> Folgendes bearbeiten:
a: Beantworte anhand der Rezension zu Ruth Herzbergs neuem Buch:
(i) Wer schaut im Zitat auf ein Käsebrot vorbei?
(ii) Wo hat die rezensierende Person den Vorgänger genossen?
(iii) Wie viele Seiten hat das Taschenbuch?
b: Wiederhole bitte aus der Rezension zu Ruth Herzbergs neuem Buch wortgetreu alles von „Man liest ein“ bis hinunter zu „nicht gefallen hat.“.
c: Greif die Rezension zu Ruth Herzbergs neuem Buch nach ihrem letzten Satz auf und schreib sie weiter.

> Textauszug:
━━━━━━━━━━━━━━━━━━━━
Die Fortsetzung von „Wie man mit einem Mann unglücklich wird“ überzeugt mich leider nicht

„Ja, vergleichsweise geht es mir prächtig. Es stimmt. Meine Mutter lebt, mein Rubel rollt. Ich habe nur ein Problem, und zwar: immer an der falschen Adresse die falschen Dinge einfordern. [… … …] Ich habe wirklich NIEMALS darum gebeten, mich abwechselnd wie die Hauptdarstellerin in einem Zombie- oder einem Rainer-Werner-Fassbinder-Film zu fühlen. Alles, was ich wollte, war ein schönes Leben mit einem lieben Mann. – Zu Hause siehts mal wieder schlimm aus. ‚Ist die Spülmaschine kaputt‘, fragt Mr. X, der auf ein Käsebrot bei uns vorbeischaut. – ‚Nein, aber die Spülmaschinistin‘, antworte ich.“

Man liest ein Buch immer so, wie man es lesen kann in der Situation, in der man sich gerade befindet – und von daher fällt es mir schwer, meine widersprüchlichen Gedanken zum neuen Werk von Ruth Herzberg zu ordnen. Denn: Den Vorgänger, WIE MAN MIT EINEM MANN UNGLÜCKLICH WIRD, habe ich urlaubsvollentspannt hoch über dem Gardasee genossen, während mir DIE AKTUELLE SITUATION nun in einer Lebensphase begegnet, die ich in ein paar Jahren vermutlich zu „spannend und richtungsweisend“ verklärt haben werde. Es sagt also vermutlich mehr über mich als über dieses 243 Seiten starke Taschenbuch aus, wenn ich für den Moment festhalte, dass es mir nicht gefallen hat.
━━━━━━━━━━━━━━━━━━━━
> Ausgewählte Daten:
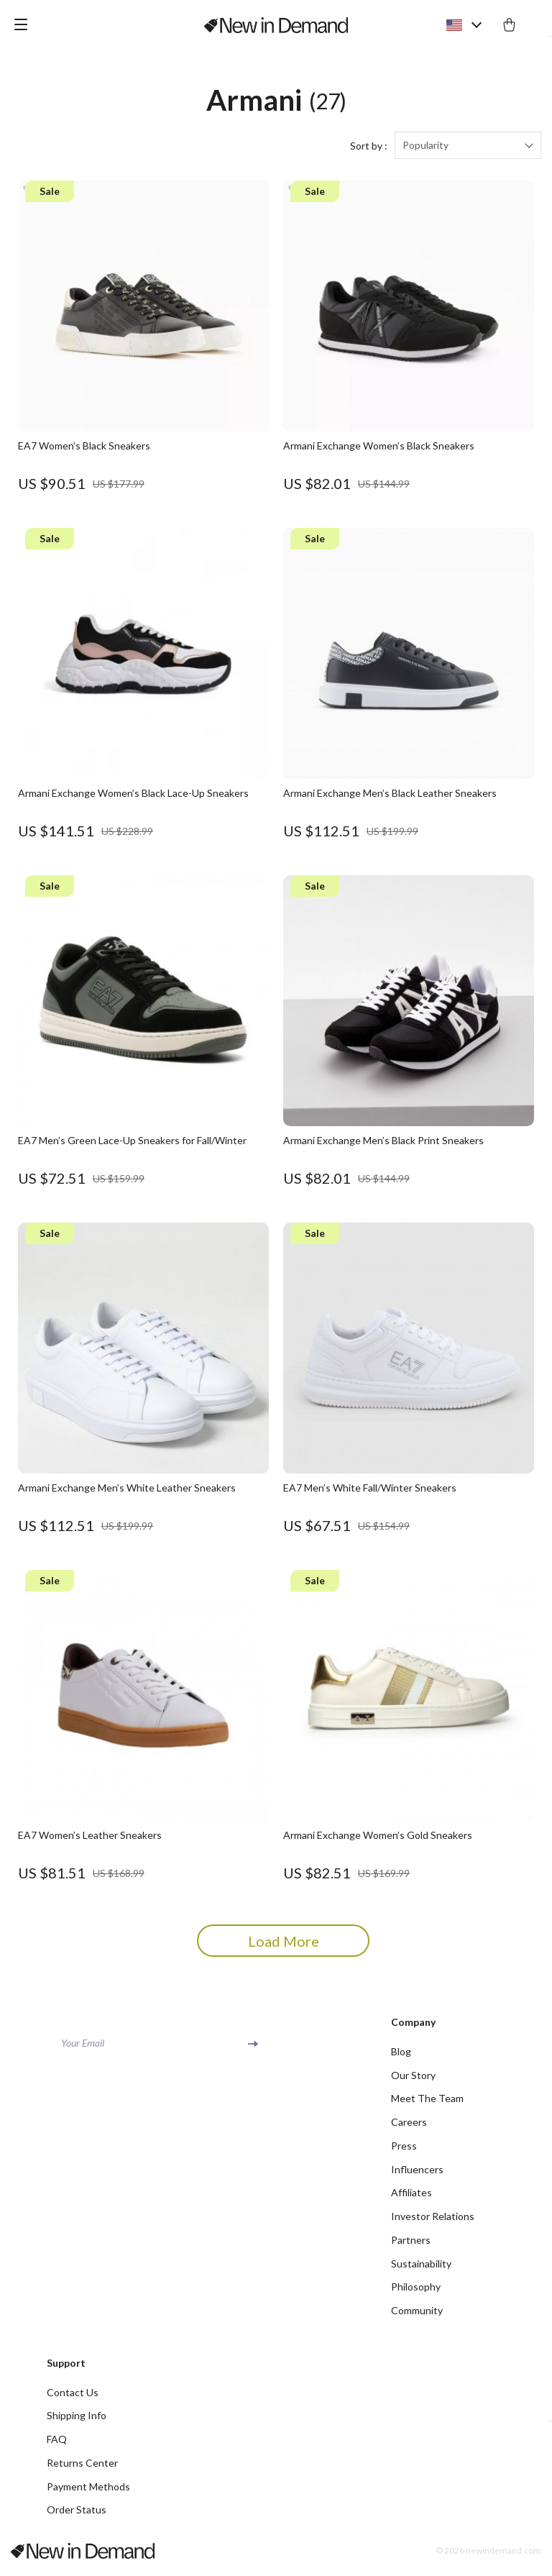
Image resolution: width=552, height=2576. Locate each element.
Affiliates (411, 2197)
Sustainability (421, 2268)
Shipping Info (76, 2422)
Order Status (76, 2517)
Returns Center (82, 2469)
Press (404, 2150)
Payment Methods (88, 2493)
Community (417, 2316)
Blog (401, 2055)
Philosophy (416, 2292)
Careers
━━━━━━━━━━━━━━━━━━━━
> Ergebnisse je Aufgabe:
a:
(i) Mr. X
(ii) Hoch über dem Gardasee
(iii) 243 Seiten

b:
Man liest ein Buch immer so, wie man es lesen kann in der Situation, in der man sich gerade befindet – und von daher fällt es mir schwer, meine widersprüchlichen Gedanken zum neuen Werk von Ruth Herzberg zu ordnen. Denn: Den Vorgänger, WIE MAN MIT EINEM MANN UNGLÜCKLICH WIRD, habe ich urlaubsvollentspannt hoch über dem Gardasee genossen, während mir DIE AKTUELLE SITUATION nun in einer Lebensphase begegnet, die ich in ein paar Jahren vermutlich zu „spannend und richtungsweisend“ verklärt haben werde. Es sagt also vermutlich mehr über mich als über dieses 243 Seiten starke Taschenbuch aus, wenn ich für den Moment festhalte, dass es mir nicht gefallen hat.

c:
Und damit geht es schon los, denn das ist nur die halbe Wahrheit. Es gibt in diesem temporeich sprudelnden Buch viele Gedanken und prägnante Sätze, die ich in ihrer geballten Galligkeit schlau und bewundernswert finde – alltime favorite as of now: „Man kann den Phönix aus der Asche holen, aber nicht die Asche aus dem Phönix.“ Noch dazu schreibt Ruth Herzberg oft so dicht, dass es ein Vergnügen ist, sich mit einiger Konzentration in ihre kratzig-wilde Gedankenwelt hineinzudrehen (hineindrehen zu müssen), um nichts zu verpassen. Aber genau das wurde für mich zum Stolperstein, denn ich habe es als zunehmend anstrengend empfunden, mich den Abgründen der Erzählerin zwischen Liebessuche, Alltagswahnsinn mit und ohne die Kinder Spongebob und Patrick, Reisen nach Paris und Besuchen im Camp eines Lebensreformer-Kults zu stellen, die sie mit einer Hemmungslosigkeit auskostet, bei der offen bleibt, ob hier eine selbstbewusste und -ironische Täterin mit der großen Geste einer Diva spricht oder ein Opfer, das in der Selbstaufgabe einer nichtreligiösen Märtyrerin Erfüllung findet.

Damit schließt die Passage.